The judgment is affirmed.
Craig, Acting P.J., and Thompson (Ira F.), J., concurred.
A petition for a rehearing of this cause was denied by the District Court of Appeal on December 21, 1931, and the following opinion rendered thereon:
The petition is largely a restatement of the argument presented in appellant's brief. The argument that no case has as yet been decided involving the sufficiency of an information charging the precise offense here involved is not at all persuasive. As to the case of People v. Horiuchi, 114 Cal.App. 415 [ 300 P. 457, 460], the statement quoted from the opinion in the petition that, "Such statement must be in ordinary and concise language and made in such manner as to enable a person of ordinary understanding to know what was intended. But, above all things, the charge must be so certain that a court would be enabled to pronounce judgment upon conviction," we cannot but feel that the learned court rendering the opinion could not have had in mind the fact that by the amendment of 1927 to section 959 of the Penal Code those requirements for the sufficiency of an indictment or information were removed from our rules of pleading. The facts of the Horiuchi case have no resemblance to the facts here.

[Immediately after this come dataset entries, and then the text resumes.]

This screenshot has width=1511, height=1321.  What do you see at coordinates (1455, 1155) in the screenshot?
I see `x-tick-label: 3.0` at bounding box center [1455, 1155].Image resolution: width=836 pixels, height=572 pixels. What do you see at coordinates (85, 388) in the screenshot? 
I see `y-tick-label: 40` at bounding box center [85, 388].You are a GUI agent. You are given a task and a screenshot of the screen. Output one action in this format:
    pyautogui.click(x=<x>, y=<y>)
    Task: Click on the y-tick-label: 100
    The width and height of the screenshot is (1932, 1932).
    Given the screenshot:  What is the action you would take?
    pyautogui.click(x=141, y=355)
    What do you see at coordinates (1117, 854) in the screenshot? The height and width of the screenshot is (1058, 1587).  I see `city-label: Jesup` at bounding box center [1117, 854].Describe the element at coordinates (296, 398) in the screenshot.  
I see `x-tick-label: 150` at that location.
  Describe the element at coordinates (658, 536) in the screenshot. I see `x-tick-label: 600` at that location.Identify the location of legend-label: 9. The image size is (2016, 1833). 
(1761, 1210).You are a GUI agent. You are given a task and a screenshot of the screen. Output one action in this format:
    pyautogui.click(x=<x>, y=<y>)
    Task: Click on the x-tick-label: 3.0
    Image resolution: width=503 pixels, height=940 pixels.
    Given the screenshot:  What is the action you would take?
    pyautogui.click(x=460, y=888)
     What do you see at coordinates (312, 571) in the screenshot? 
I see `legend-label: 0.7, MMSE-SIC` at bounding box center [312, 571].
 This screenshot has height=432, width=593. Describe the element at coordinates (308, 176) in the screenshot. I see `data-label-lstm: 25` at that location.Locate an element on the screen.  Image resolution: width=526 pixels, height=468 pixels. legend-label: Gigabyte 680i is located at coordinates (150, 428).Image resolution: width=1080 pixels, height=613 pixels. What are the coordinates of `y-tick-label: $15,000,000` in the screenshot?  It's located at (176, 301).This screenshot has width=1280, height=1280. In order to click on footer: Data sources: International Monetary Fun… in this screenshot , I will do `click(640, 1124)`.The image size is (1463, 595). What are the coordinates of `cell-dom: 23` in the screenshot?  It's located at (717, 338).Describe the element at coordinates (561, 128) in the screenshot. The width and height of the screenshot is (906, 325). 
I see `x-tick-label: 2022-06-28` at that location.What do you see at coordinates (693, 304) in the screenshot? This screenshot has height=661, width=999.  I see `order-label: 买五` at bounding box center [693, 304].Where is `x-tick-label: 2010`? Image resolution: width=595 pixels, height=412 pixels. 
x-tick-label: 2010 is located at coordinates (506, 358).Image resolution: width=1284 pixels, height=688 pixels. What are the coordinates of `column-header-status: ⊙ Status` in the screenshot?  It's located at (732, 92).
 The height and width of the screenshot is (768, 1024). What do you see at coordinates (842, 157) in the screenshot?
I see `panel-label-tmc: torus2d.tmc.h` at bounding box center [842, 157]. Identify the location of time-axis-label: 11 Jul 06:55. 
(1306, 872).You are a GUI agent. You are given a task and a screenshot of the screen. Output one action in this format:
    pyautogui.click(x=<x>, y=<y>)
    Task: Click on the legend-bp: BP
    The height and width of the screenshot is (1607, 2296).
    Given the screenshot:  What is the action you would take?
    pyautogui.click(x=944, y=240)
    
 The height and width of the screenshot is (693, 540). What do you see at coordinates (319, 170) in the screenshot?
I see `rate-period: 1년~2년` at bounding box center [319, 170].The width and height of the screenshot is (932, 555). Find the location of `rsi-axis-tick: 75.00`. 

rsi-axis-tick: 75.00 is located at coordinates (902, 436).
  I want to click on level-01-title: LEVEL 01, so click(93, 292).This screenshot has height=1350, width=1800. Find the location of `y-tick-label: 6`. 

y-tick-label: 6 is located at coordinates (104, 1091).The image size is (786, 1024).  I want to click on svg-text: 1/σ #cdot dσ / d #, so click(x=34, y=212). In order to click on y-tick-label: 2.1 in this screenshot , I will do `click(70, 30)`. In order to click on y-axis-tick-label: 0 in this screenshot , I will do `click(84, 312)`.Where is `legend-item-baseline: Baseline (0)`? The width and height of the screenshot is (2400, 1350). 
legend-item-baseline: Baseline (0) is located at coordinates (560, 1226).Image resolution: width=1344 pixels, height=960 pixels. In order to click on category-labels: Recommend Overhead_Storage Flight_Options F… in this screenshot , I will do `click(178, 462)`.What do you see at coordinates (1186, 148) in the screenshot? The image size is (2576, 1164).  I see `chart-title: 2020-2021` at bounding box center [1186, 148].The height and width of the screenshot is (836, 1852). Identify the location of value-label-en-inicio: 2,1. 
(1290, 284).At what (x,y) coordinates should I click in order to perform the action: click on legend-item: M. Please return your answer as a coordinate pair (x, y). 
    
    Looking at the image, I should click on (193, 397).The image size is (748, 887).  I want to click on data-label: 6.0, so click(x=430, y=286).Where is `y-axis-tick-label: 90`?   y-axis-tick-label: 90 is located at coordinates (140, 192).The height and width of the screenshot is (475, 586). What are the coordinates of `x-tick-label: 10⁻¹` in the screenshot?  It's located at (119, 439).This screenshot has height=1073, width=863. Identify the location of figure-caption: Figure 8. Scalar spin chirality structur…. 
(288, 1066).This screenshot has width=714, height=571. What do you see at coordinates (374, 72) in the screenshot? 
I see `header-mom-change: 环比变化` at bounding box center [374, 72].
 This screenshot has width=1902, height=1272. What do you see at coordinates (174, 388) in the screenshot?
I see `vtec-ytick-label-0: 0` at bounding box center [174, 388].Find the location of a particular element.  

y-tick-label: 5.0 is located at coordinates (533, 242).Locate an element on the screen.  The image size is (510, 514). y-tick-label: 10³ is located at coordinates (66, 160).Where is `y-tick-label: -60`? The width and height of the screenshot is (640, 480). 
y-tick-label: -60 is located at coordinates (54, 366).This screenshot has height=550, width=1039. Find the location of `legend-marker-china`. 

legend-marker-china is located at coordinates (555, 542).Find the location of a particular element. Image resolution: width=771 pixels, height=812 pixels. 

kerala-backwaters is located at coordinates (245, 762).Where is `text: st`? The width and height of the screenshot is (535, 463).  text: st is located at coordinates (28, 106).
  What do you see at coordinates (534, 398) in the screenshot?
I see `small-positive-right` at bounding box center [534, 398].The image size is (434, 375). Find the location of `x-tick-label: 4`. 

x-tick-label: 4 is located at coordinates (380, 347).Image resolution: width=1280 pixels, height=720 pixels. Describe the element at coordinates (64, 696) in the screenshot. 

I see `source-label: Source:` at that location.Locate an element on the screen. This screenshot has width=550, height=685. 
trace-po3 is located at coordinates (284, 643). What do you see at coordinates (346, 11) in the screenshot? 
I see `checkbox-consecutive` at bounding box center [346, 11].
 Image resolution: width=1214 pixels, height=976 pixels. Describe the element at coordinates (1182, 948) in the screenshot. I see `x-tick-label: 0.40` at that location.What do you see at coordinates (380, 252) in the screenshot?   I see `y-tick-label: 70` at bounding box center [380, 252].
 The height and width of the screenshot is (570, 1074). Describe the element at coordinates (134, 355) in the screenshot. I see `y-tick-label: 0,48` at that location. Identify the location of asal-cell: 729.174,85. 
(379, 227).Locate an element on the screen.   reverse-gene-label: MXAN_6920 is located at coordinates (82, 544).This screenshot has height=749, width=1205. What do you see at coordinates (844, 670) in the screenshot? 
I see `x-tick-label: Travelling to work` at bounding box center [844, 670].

 Petitioner is in error in the assertion that the amendment of the information, by changing the allegation of the information that the defendant was accused of forgery to the averment that he was accused of a violation of the narcotic law did not change the substance of the charge. As a charge of forgery the information was defective because it failed to allege an intent to defraud, but, with the charge changed to a violation of the narcotic law (Stats. 1929, p. 380) which does not require an intent to defraud as an element of the crime, the failure to charge that intent ceased to be a defect. Furthermore, section 952 requires that the public offense be "specified" in the pleading. A further material difference is evident when we consider that the penalty which would follow a conviction is not the same for the two offenses.
The cases cited upon the question of the constitutionality of the Poison Act (Stats. 1907, p. 124) are not in point. In the case of In re Lockett, 179 Cal. 581 [ 178 P. 134], the sole description of the act made punishable was contained in two words, neither of which was in the English language and neither of which had any common use in any language; People v. Ah Sum, 92 Cal. 648 [28 P. 680], while apparently in point, ceased to be authority with the change in the law of pleading; and In re Peppers, 189 Cal. 682 [ 209 P. 896], was not a decision passing upon a statute not in the English language.
The petition is denied.
Craig, Acting P.J., and Thompson (Ira F.), J., concurred.
A petition by appellant to have the cause heard in the Supreme Court, after judgment in the District Court of Appeal, was denied by the Supreme Court on January 7, 1932.